How much will AMD pay to acquire Silo AI, according to the article on AMD's AI chip strategy?

> _Selected extract_

Start

When it comes to investing in Advanced Micro Devices (NASDAQ: AMD) for its artificial intelligence (AI) chips, it may seem like a bad call given Nvidia's market lead. Indeed, with Nvidia holding an estimated 80% or more of the market according to estimates, it may seem counterproductive to buy AMD stock because of its AI.

However, AMD has a long history of catching up to competitors. Moreover, it appears to have made a move that could make the semiconductor stock a major player in the AI chip market.

AMD's latest move

On July 10, AMD announced it would acquire Silo AI. The purchase will cost AMD $665 million, and that investment will bring Europe's largest AI lab under its control. Silo AI's mission is to help organizations implement the most advanced AI technology available, a factor that should work to AMD's benefit.

This purchase also helps AMD build on its acquisition of Nod.ai, an AI software company which it acquired last fall. Such improvements on the software side should bolster AMD's MI300 series of accelerators, improving its chances of keeping pace with Nvidia and other companies.

AMD shareholders should also note that Nvidia's data-center segment, which makes AI chips, now accounts for 87% of company revenue, a dramatic change from the days when it was mainly a gaming-chip company. AMD's data-center segment grew its revenue by 80% yearly in the first quarter of 2024. If the data-center segment can maintain that growth rate, it could become the dominant part of the company, similar to Nvidia's data-center segment.

End

> _Record set_
Start

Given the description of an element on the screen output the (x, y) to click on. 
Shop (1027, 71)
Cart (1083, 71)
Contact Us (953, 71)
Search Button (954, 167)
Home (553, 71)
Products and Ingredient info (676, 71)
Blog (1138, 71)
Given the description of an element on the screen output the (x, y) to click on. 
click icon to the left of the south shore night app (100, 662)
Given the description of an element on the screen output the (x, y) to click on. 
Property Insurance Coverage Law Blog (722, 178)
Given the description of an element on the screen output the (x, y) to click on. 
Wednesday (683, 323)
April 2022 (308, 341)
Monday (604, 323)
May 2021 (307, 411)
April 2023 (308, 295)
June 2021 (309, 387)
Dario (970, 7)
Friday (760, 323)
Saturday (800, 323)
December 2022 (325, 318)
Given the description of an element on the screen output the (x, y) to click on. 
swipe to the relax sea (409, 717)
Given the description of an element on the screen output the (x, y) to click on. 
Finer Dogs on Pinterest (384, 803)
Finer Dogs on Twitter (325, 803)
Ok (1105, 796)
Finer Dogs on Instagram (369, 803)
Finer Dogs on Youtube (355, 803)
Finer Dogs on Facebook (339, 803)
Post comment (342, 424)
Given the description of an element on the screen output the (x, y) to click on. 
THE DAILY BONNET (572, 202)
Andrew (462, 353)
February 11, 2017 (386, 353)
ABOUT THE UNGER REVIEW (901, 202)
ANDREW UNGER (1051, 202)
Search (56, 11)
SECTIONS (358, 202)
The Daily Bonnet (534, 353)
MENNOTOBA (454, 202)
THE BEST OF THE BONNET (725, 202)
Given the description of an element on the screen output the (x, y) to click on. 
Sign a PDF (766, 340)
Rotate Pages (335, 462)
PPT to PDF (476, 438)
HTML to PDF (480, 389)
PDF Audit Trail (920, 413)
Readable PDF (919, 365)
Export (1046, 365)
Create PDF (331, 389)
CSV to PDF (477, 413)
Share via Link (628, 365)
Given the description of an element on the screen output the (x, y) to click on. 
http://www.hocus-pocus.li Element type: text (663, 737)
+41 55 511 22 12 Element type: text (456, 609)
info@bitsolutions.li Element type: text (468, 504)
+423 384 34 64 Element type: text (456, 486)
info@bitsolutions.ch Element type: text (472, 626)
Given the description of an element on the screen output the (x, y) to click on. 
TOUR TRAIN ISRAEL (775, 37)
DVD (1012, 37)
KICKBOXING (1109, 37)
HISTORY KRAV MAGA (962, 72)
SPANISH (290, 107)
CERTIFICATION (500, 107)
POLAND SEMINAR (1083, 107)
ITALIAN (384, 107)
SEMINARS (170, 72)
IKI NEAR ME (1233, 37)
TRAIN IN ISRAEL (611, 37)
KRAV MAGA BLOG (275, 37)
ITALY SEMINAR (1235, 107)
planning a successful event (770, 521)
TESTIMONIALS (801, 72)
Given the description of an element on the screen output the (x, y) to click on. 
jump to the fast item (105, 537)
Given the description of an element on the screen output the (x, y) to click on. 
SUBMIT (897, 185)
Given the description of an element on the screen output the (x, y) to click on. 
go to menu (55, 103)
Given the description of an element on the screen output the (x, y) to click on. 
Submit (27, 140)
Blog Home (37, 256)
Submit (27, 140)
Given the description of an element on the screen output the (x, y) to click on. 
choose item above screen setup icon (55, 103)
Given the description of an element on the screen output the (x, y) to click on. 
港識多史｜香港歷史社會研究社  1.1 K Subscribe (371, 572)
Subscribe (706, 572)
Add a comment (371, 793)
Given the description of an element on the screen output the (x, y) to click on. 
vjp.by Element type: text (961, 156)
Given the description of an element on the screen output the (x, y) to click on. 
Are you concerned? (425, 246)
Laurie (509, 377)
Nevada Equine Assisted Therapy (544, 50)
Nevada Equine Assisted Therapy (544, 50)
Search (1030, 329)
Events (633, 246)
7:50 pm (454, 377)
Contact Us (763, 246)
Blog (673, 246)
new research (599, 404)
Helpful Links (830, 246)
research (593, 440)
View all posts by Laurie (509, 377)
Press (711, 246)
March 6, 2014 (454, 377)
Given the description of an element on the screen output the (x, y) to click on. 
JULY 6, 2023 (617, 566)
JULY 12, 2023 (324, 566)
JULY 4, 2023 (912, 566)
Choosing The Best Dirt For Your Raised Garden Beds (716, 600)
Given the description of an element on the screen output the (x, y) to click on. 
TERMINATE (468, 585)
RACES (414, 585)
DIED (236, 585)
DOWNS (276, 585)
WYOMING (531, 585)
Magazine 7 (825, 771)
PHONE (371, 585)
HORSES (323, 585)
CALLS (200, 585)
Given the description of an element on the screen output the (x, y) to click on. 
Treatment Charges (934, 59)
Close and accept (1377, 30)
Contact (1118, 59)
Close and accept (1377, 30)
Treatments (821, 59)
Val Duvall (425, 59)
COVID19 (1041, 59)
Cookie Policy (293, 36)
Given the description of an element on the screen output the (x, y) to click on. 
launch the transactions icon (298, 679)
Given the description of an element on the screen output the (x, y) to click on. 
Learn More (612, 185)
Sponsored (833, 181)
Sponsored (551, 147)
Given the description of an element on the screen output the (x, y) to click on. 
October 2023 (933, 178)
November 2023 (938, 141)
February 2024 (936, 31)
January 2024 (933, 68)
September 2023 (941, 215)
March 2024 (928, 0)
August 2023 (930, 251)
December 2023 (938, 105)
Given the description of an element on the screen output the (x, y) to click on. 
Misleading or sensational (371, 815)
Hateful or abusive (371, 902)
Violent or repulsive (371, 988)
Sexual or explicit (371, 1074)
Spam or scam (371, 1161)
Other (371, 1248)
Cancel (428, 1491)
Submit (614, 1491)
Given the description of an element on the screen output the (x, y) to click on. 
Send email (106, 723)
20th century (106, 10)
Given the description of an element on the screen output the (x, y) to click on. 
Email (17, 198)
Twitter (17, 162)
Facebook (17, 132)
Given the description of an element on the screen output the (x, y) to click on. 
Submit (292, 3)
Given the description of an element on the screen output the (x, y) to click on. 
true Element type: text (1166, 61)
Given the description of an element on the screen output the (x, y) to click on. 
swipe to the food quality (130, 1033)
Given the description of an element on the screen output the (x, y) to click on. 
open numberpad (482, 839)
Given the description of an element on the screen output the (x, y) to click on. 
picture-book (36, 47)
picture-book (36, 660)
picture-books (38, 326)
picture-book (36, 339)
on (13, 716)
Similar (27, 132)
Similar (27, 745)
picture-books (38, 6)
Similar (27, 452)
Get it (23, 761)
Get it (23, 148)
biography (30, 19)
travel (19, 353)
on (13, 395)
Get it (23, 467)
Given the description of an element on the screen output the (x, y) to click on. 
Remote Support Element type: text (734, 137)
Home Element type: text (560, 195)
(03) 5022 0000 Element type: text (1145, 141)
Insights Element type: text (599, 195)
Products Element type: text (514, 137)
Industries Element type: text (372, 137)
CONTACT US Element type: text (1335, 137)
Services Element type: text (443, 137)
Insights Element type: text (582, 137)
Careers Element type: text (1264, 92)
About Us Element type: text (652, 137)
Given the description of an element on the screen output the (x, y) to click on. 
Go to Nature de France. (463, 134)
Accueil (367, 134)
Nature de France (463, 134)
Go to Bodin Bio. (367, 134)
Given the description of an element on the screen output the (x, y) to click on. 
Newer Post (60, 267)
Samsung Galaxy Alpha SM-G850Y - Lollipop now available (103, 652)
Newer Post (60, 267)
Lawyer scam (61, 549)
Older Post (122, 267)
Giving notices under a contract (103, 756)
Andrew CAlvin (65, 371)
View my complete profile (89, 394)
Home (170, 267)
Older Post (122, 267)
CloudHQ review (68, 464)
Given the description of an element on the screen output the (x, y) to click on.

End

> _Finished exercise_
$665 million.